_What is expected_
Output the records that follow, with every character intact.

_Source records_

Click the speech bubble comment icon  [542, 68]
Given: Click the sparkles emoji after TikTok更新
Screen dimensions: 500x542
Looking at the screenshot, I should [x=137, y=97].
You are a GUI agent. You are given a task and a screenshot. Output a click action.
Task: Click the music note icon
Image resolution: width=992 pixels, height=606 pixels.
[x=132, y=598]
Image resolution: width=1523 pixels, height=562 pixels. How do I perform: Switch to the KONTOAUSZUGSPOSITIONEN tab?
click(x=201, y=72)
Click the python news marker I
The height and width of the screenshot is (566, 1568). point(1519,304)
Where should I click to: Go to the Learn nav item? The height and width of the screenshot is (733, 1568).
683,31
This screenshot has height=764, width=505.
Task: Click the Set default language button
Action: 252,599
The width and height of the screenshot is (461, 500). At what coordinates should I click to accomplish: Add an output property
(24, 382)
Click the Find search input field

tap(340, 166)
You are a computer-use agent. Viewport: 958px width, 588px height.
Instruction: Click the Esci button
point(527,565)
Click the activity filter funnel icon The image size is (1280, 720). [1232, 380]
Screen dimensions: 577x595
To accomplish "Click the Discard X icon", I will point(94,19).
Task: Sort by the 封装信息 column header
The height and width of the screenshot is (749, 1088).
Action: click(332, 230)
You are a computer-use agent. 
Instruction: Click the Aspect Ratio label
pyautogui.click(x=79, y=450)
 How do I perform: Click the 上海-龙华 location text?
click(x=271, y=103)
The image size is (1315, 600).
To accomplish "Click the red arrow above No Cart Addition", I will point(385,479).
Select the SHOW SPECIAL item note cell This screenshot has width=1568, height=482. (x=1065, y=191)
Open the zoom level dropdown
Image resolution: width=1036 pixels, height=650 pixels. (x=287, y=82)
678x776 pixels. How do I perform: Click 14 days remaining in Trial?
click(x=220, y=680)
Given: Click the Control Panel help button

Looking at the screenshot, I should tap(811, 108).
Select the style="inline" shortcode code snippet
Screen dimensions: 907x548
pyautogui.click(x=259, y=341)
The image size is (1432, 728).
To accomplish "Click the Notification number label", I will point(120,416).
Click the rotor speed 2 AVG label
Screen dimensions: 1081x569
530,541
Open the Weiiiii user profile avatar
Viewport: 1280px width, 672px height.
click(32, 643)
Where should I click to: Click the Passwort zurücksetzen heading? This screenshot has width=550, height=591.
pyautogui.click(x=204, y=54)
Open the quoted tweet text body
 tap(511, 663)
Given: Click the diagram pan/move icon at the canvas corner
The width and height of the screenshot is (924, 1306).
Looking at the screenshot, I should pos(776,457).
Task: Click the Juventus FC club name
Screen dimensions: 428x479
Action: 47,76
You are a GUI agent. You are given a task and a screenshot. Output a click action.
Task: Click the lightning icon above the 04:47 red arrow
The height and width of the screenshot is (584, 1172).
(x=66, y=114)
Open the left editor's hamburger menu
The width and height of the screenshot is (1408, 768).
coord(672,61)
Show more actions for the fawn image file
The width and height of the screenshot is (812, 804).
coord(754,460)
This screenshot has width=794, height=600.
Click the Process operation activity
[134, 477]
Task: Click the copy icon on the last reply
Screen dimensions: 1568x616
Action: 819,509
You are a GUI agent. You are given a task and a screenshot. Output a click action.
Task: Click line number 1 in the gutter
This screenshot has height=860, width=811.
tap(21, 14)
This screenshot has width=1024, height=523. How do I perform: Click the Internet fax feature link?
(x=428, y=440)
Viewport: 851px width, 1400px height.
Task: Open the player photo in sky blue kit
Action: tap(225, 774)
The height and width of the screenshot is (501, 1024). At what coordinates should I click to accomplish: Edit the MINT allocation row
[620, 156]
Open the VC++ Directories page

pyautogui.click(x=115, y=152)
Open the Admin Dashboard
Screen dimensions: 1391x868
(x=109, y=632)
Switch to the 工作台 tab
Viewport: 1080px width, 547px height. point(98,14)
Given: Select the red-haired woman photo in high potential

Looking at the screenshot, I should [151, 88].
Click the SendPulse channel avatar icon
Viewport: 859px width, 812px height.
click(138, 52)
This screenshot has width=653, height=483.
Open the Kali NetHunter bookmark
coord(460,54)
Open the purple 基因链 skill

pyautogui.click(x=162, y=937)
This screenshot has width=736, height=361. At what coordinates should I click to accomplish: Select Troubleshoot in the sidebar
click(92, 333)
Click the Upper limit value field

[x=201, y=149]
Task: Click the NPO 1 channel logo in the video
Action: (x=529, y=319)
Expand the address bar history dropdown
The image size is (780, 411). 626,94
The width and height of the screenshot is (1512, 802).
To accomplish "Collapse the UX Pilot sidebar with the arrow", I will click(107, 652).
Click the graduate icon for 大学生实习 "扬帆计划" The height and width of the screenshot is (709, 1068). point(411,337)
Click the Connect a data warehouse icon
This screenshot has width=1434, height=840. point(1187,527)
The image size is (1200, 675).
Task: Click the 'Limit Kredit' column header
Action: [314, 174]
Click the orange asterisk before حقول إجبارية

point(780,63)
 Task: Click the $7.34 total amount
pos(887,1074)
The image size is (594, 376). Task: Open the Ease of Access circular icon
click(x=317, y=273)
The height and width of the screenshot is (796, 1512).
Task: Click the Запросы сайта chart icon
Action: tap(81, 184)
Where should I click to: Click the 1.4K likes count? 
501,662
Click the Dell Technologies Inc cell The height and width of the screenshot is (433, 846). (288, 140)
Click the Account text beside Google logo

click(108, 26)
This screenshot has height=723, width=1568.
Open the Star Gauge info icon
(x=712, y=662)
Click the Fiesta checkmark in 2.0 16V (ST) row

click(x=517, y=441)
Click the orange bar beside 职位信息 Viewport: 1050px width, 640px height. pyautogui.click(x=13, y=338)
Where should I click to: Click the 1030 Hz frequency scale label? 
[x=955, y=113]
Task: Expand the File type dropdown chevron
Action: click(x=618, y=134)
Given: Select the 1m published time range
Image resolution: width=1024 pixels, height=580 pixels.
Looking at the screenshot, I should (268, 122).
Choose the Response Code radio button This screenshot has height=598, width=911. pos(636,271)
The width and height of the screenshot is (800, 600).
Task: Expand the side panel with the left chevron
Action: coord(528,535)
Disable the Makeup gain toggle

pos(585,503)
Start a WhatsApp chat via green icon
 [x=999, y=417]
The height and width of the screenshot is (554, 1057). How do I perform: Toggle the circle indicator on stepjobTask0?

_Exercise answer_
Click the speech bubble comment icon  [542, 68]
Given: Click the sparkles emoji after TikTok更新
Screen dimensions: 500x542
Looking at the screenshot, I should [x=137, y=97].
You are a GUI agent. You are given a task and a screenshot. Output a click action.
Task: Click the music note icon
Image resolution: width=992 pixels, height=606 pixels.
[x=132, y=598]
Image resolution: width=1523 pixels, height=562 pixels. How do I perform: Switch to the KONTOAUSZUGSPOSITIONEN tab?
click(x=201, y=72)
Click the python news marker I
The height and width of the screenshot is (566, 1568). point(1519,304)
Where should I click to: Go to the Learn nav item? The height and width of the screenshot is (733, 1568).
683,31
This screenshot has height=764, width=505.
Task: Click the Set default language button
Action: 252,599
The width and height of the screenshot is (461, 500). At what coordinates should I click to accomplish: Add an output property
(24, 382)
Click the Find search input field

tap(340, 166)
You are a computer-use agent. Viewport: 958px width, 588px height.
Instruction: Click the Esci button
point(527,565)
Click the activity filter funnel icon The image size is (1280, 720). [1232, 380]
Screen dimensions: 577x595
To accomplish "Click the Discard X icon", I will point(94,19).
Task: Sort by the 封装信息 column header
The height and width of the screenshot is (749, 1088).
Action: click(332, 230)
You are a computer-use agent. 
Instruction: Click the Aspect Ratio label
pyautogui.click(x=79, y=450)
 How do I perform: Click the 上海-龙华 location text?
click(x=271, y=103)
The image size is (1315, 600).
To accomplish "Click the red arrow above No Cart Addition", I will point(385,479).
Select the SHOW SPECIAL item note cell This screenshot has width=1568, height=482. (x=1065, y=191)
Open the zoom level dropdown
Image resolution: width=1036 pixels, height=650 pixels. (x=287, y=82)
678x776 pixels. How do I perform: Click 14 days remaining in Trial?
click(x=220, y=680)
Given: Click the Control Panel help button

Looking at the screenshot, I should tap(811, 108).
Select the style="inline" shortcode code snippet
Screen dimensions: 907x548
pyautogui.click(x=259, y=341)
The image size is (1432, 728).
To accomplish "Click the Notification number label", I will point(120,416).
Click the rotor speed 2 AVG label
Screen dimensions: 1081x569
530,541
Open the Weiiiii user profile avatar
Viewport: 1280px width, 672px height.
click(32, 643)
Where should I click to: Click the Passwort zurücksetzen heading? This screenshot has width=550, height=591.
pyautogui.click(x=204, y=54)
Open the quoted tweet text body
 tap(511, 663)
Given: Click the diagram pan/move icon at the canvas corner
The width and height of the screenshot is (924, 1306).
Looking at the screenshot, I should pos(776,457).
Task: Click the Juventus FC club name
Screen dimensions: 428x479
Action: 47,76
You are a GUI agent. You are given a task and a screenshot. Output a click action.
Task: Click the lightning icon above the 04:47 red arrow
The height and width of the screenshot is (584, 1172).
(x=66, y=114)
Open the left editor's hamburger menu
The width and height of the screenshot is (1408, 768).
coord(672,61)
Show more actions for the fawn image file
The width and height of the screenshot is (812, 804).
coord(754,460)
This screenshot has width=794, height=600.
Click the Process operation activity
[134, 477]
Task: Click the copy icon on the last reply
Screen dimensions: 1568x616
Action: 819,509
You are a GUI agent. You are given a task and a screenshot. Output a click action.
Task: Click line number 1 in the gutter
This screenshot has height=860, width=811.
tap(21, 14)
This screenshot has width=1024, height=523. How do I perform: Click the Internet fax feature link?
(x=428, y=440)
Viewport: 851px width, 1400px height.
Task: Open the player photo in sky blue kit
Action: tap(225, 774)
The height and width of the screenshot is (501, 1024). At what coordinates should I click to accomplish: Edit the MINT allocation row
[620, 156]
Open the VC++ Directories page

pyautogui.click(x=115, y=152)
Open the Admin Dashboard
Screen dimensions: 1391x868
(x=109, y=632)
Switch to the 工作台 tab
Viewport: 1080px width, 547px height. point(98,14)
Given: Select the red-haired woman photo in high potential

Looking at the screenshot, I should [151, 88].
Click the SendPulse channel avatar icon
Viewport: 859px width, 812px height.
click(138, 52)
This screenshot has width=653, height=483.
Open the Kali NetHunter bookmark
coord(460,54)
Open the purple 基因链 skill

pyautogui.click(x=162, y=937)
This screenshot has width=736, height=361. At what coordinates should I click to accomplish: Select Troubleshoot in the sidebar
click(92, 333)
Click the Upper limit value field

[x=201, y=149]
Task: Click the NPO 1 channel logo in the video
Action: (x=529, y=319)
Expand the address bar history dropdown
The image size is (780, 411). 626,94
The width and height of the screenshot is (1512, 802).
To accomplish "Collapse the UX Pilot sidebar with the arrow", I will click(107, 652).
Click the graduate icon for 大学生实习 "扬帆计划" The height and width of the screenshot is (709, 1068). point(411,337)
Click the Connect a data warehouse icon
This screenshot has width=1434, height=840. point(1187,527)
The image size is (1200, 675).
Task: Click the 'Limit Kredit' column header
Action: [314, 174]
Click the orange asterisk before حقول إجبارية

point(780,63)
 Task: Click the $7.34 total amount
pos(887,1074)
The image size is (594, 376). Task: Open the Ease of Access circular icon
click(x=317, y=273)
The height and width of the screenshot is (796, 1512).
Task: Click the Запросы сайта chart icon
Action: tap(81, 184)
Where should I click to: Click the 1.4K likes count? 
501,662
Click the Dell Technologies Inc cell The height and width of the screenshot is (433, 846). (288, 140)
Click the Account text beside Google logo

click(108, 26)
This screenshot has height=723, width=1568.
Open the Star Gauge info icon
(x=712, y=662)
Click the Fiesta checkmark in 2.0 16V (ST) row

click(x=517, y=441)
Click the orange bar beside 职位信息 Viewport: 1050px width, 640px height. pyautogui.click(x=13, y=338)
Where should I click to: Click the 1030 Hz frequency scale label? 
[x=955, y=113]
Task: Expand the File type dropdown chevron
Action: click(x=618, y=134)
Given: Select the 1m published time range
Image resolution: width=1024 pixels, height=580 pixels.
Looking at the screenshot, I should (268, 122).
Choose the Response Code radio button This screenshot has height=598, width=911. pos(636,271)
The width and height of the screenshot is (800, 600).
Task: Expand the side panel with the left chevron
Action: coord(528,535)
Disable the Makeup gain toggle

pos(585,503)
Start a WhatsApp chat via green icon
 [x=999, y=417]
The height and width of the screenshot is (554, 1057). How do I perform: Toggle the circle indicator on stepjobTask0?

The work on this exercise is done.